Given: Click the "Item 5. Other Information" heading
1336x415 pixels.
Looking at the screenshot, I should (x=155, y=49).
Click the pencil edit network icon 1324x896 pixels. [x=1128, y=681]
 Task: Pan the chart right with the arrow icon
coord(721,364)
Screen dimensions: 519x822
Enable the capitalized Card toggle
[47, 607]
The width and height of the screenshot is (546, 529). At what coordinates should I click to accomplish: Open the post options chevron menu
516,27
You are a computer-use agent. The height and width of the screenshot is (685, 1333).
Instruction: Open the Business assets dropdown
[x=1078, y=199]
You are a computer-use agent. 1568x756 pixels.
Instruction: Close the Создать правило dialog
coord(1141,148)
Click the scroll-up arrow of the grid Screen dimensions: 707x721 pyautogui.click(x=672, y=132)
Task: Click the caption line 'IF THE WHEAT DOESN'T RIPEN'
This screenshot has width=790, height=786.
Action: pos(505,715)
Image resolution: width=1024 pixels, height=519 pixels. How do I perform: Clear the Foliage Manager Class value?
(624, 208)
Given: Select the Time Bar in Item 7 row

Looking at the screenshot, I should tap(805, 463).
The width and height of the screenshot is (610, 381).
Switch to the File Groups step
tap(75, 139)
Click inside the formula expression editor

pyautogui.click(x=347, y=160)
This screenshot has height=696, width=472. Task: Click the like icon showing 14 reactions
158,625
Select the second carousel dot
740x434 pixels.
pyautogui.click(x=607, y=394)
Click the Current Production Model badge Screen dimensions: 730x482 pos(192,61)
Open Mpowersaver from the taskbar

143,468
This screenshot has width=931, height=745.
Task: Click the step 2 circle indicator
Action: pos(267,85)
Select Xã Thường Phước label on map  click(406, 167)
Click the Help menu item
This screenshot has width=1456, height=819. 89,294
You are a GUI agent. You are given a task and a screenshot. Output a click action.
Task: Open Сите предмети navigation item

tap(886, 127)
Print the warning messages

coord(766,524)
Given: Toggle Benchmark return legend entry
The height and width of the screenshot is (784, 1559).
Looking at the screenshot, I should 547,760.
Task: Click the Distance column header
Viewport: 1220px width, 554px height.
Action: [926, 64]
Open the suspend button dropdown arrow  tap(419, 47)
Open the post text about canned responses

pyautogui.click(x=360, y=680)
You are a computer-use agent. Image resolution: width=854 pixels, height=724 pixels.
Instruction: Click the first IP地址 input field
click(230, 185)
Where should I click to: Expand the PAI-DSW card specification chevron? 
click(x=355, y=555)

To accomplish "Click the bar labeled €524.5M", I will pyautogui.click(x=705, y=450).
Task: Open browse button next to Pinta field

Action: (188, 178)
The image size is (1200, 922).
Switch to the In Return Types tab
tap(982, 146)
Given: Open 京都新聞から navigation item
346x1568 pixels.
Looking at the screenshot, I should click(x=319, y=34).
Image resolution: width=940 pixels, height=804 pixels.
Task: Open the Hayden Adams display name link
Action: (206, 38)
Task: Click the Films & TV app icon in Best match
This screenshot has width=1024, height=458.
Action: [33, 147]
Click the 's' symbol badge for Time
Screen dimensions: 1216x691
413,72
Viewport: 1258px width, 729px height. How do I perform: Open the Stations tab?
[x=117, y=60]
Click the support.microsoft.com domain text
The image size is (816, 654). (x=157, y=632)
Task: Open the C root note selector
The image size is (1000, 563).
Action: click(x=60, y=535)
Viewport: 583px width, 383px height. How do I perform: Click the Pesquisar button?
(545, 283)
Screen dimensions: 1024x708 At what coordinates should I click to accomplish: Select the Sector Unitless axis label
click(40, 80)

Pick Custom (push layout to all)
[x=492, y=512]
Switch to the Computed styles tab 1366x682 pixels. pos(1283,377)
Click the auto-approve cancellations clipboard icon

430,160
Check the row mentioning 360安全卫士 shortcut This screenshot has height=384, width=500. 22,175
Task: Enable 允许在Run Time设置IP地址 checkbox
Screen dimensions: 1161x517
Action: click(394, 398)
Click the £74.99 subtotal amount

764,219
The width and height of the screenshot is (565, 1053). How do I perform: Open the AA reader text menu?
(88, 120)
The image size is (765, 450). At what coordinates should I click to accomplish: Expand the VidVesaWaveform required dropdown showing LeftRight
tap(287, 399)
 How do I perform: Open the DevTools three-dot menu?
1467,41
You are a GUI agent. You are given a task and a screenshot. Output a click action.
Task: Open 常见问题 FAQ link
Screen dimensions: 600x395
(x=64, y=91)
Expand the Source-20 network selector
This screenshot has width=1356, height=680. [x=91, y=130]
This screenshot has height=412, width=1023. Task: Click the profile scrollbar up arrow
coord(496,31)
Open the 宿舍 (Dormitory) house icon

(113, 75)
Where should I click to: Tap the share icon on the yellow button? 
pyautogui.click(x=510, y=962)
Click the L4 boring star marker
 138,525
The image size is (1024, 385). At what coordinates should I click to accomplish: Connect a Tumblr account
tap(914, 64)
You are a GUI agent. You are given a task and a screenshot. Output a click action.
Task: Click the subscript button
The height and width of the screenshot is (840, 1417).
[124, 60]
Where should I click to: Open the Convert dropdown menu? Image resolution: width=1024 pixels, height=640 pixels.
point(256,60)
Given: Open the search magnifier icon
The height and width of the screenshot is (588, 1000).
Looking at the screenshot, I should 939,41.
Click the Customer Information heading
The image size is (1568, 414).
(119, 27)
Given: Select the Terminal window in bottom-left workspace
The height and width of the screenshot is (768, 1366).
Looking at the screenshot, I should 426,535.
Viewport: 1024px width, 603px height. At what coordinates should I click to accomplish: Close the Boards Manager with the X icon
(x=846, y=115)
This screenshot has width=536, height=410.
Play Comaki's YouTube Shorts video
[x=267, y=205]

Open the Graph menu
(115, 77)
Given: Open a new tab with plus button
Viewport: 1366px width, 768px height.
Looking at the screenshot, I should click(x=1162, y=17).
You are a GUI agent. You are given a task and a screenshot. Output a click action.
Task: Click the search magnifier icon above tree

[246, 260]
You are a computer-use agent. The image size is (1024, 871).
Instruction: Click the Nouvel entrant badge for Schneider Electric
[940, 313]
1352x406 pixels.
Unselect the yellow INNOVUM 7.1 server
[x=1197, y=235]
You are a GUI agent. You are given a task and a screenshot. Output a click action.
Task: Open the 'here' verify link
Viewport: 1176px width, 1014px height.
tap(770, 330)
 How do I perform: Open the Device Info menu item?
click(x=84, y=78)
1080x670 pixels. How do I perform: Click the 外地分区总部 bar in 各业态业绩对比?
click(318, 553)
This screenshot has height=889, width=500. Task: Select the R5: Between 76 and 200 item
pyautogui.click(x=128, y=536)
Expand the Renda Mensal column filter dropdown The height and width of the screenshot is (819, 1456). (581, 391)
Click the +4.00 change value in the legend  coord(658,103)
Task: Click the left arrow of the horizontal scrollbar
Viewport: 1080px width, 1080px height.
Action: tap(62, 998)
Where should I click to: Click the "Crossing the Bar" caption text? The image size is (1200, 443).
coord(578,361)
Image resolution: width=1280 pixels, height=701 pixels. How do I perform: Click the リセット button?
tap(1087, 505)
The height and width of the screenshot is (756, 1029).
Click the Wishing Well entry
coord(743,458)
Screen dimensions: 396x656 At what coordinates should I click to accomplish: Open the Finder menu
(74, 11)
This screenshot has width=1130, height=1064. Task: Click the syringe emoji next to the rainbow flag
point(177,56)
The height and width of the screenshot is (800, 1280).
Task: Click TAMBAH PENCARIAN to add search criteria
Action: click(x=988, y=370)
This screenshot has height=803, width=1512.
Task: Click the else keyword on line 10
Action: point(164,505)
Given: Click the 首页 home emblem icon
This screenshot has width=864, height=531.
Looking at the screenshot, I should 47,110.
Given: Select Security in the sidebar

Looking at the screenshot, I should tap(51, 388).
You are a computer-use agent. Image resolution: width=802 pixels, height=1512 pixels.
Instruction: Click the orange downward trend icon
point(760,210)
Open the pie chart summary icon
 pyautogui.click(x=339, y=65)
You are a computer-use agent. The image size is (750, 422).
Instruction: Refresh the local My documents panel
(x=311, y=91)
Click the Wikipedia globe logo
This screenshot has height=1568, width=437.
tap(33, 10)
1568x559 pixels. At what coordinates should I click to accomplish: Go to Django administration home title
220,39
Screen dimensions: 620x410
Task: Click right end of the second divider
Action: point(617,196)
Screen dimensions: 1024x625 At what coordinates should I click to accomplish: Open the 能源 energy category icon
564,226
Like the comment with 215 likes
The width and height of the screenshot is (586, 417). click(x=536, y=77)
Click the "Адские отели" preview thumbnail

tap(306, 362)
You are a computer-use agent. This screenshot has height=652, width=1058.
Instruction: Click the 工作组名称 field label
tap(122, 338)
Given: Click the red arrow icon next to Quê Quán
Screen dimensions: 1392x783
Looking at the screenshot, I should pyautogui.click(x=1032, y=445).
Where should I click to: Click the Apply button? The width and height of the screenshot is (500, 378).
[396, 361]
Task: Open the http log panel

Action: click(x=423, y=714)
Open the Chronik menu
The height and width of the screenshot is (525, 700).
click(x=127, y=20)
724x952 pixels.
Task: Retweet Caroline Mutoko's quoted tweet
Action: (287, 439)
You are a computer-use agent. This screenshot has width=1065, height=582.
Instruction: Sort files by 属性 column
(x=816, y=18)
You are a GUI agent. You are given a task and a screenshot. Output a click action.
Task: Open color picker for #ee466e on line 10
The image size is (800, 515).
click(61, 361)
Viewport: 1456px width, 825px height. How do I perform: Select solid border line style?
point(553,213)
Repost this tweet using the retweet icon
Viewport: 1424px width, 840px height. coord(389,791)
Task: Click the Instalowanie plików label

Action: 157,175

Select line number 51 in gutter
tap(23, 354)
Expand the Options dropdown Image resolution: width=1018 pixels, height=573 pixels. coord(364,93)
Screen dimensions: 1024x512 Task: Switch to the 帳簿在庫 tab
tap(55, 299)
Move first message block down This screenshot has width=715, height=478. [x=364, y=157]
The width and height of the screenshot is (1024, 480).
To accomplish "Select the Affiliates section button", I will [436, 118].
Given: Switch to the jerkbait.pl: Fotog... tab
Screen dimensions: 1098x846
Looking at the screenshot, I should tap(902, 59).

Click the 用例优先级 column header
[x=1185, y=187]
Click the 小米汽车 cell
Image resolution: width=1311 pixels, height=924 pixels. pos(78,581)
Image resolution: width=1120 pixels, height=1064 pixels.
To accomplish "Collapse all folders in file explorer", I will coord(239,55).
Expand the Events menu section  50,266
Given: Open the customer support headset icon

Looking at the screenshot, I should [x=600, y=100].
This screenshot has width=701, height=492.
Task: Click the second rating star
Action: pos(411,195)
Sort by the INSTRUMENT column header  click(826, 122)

WHAT THIS TASK INVOLVES ▸ Reproduce verbatim the lines above, from the line with "Screen dimensions: 1024x625" through the line with "Expand the Events".

RESPONSE AREA ▸
Screen dimensions: 1024x625 At what coordinates should I click to accomplish: Open the 能源 energy category icon
564,226
Like the comment with 215 likes
The width and height of the screenshot is (586, 417). click(x=536, y=77)
Click the "Адские отели" preview thumbnail

tap(306, 362)
You are a computer-use agent. This screenshot has height=652, width=1058.
Instruction: Click the 工作组名称 field label
tap(122, 338)
Given: Click the red arrow icon next to Quê Quán
Screen dimensions: 1392x783
Looking at the screenshot, I should pyautogui.click(x=1032, y=445).
Where should I click to: Click the Apply button? The width and height of the screenshot is (500, 378).
[396, 361]
Task: Open the http log panel

Action: click(x=423, y=714)
Open the Chronik menu
The height and width of the screenshot is (525, 700).
click(x=127, y=20)
724x952 pixels.
Task: Retweet Caroline Mutoko's quoted tweet
Action: (287, 439)
You are a computer-use agent. This screenshot has width=1065, height=582.
Instruction: Sort files by 属性 column
(x=816, y=18)
You are a GUI agent. You are given a task and a screenshot. Output a click action.
Task: Open color picker for #ee466e on line 10
The image size is (800, 515).
click(61, 361)
Viewport: 1456px width, 825px height. How do I perform: Select solid border line style?
point(553,213)
Repost this tweet using the retweet icon
Viewport: 1424px width, 840px height. coord(389,791)
Task: Click the Instalowanie plików label

Action: 157,175

Select line number 51 in gutter
tap(23, 354)
Expand the Options dropdown Image resolution: width=1018 pixels, height=573 pixels. coord(364,93)
Screen dimensions: 1024x512 Task: Switch to the 帳簿在庫 tab
tap(55, 299)
Move first message block down This screenshot has width=715, height=478. [x=364, y=157]
The width and height of the screenshot is (1024, 480).
To accomplish "Select the Affiliates section button", I will [436, 118].
Given: Switch to the jerkbait.pl: Fotog... tab
Screen dimensions: 1098x846
Looking at the screenshot, I should tap(902, 59).

Click the 用例优先级 column header
[x=1185, y=187]
Click the 小米汽车 cell
Image resolution: width=1311 pixels, height=924 pixels. pos(78,581)
Image resolution: width=1120 pixels, height=1064 pixels.
To accomplish "Collapse all folders in file explorer", I will coord(239,55).
Expand the Events menu section  50,266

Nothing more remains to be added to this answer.